- The United States Census Bureau projected in 2000 that California's elderly population will have doubled by 2025 to 6.4 million - a larger growth rate than any other state.
- The California Department of Finance projects that the number of California residents aged 65 and older--those who are most likely to need nursing homes or other long term care--will nearly double between 2010 and 2030.1
- About 110,000 Californians live in about 1,300 licensed nursing homes 2 and about 150,000 live in about 7,500 licensed residential care facilities for the elderly.3 Another 150,000 or more Californians are estimated to live in unlicensed assisted living facilities that may or may not be able to care for them properly.4
- Many residents of both licensed and unlicensed facilities suffer from dementia and may be given dangerous antipsychotic drugs to sedate or restrain them improperly.
- In 2009 the California Senate Office of Oversight and Outcomes reported that 13% of all complaints to the California Office of the State Long Term Care Ombudsman involved abuse, gross neglect, or exploitation, over twice the national rate of 5%.5
Together, these staggering statistics and projections illustrate the urgent need to address and remedy the poor quality of care in many of California's skilled nursing facilities.

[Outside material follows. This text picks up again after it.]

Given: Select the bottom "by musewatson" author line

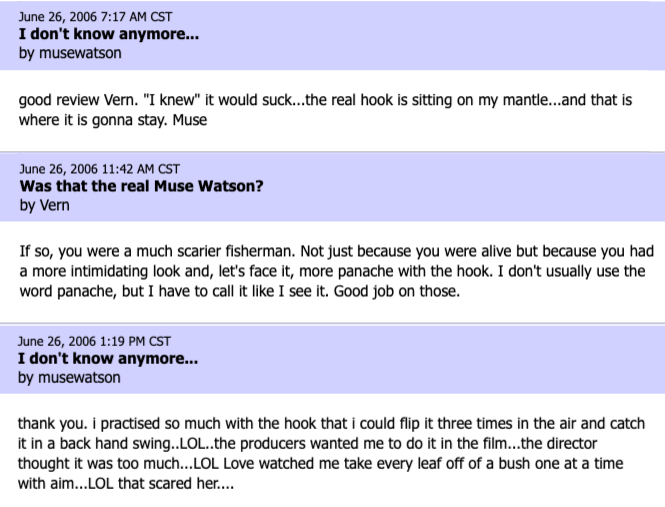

Prosecuting Medi-Cal Fraud and Elder Abuse
The Division is composed of three units designed to prosecute those who abuse California's elderly and dependent population and the Medi-Cal Program.
Criminal Law Unit
The Criminal Law Unit investigates and prosecutes crimes against elders and dependent adults committed by employees in care facilities. These crimes include physical abuse, homicide, sexual assault, false imprisonment, assault and battery. The Criminal Law Unit also investigates and prosecutes financial abuse against elder and dependent adults as well as fraud by Medi-Cal providers.
Civil Law Unit
The Civil Law Unit investigates and prosecutes fraud by Medi-Cal providers, at both a state and national level. The Civil Law Unit frequently works with other federal and other state prosecutors to combat fraud on the Medicaid system using the California False Claims Act and other civil enforcement statutes.
Facilities Enforcement Team
The Facilities Enforcement Team investigates and prosecutes owners and operators of facilities, such as skilled nursing homes, hospitals, and residential care facilities for the elderly, for adopting policies and/or promoting practices that lead to neglect and poor quality of care. These prosecutions frequently include the prosecution of corporate entities who facilities engage in institutional neglect or substandard care.
The Facilities Enforcement Team also oversees the Operation Guardians Program. The primary goal of the Operation Guardians program is to help protect California's elder and dependent adult residents residing in approximately 1,300 skilled nursing facilities statewide. The Operation Guardians team identifies instances of potential criminal abuse or neglect for further investigation and possible prosecution.
1California Controller, http://www.sco.ca.gov/state_finances_101_california_population.html, U:\Shared.dir\FET\Users\DicaV\Research\Misc\2015-08-06 CA Controller 65 and over.pdf.
2California Department of Public Health, https://hfcis.cdph.ca.gov/aboutUs.aspx, U:\Shared.dir\FET\Users\DicaV\Research\Misc\2015-08-06 DPH Nursing Home Stats.pdf (126,800 nursing home beds in California); California Association of Health Facilities, http://www.cahf.org/MediaCenter/FactsandStatistics.aspx (occupancy rates in California are approximately 87 percent).
3Residential Care in California: Unsafe, Unregulated & Unaccountable (2013), California Advocates for Nursing Home Reform, p. 3; California Healthcare Foundation, A Primer on Residential Care Facilties for the Elderly (2002), p. 9 (average vacancy rate 8%).
4California Healthcare Foundation, A Primer on Residential Care Facilties for the Elderly (2002), p. 5.
5California Senate Office of Oversight and Outcomes, California's Elder Abuse Investigators: Ombudsmen Shackled by Conflicting Laws and Duties, November 3, 2009, p. 7.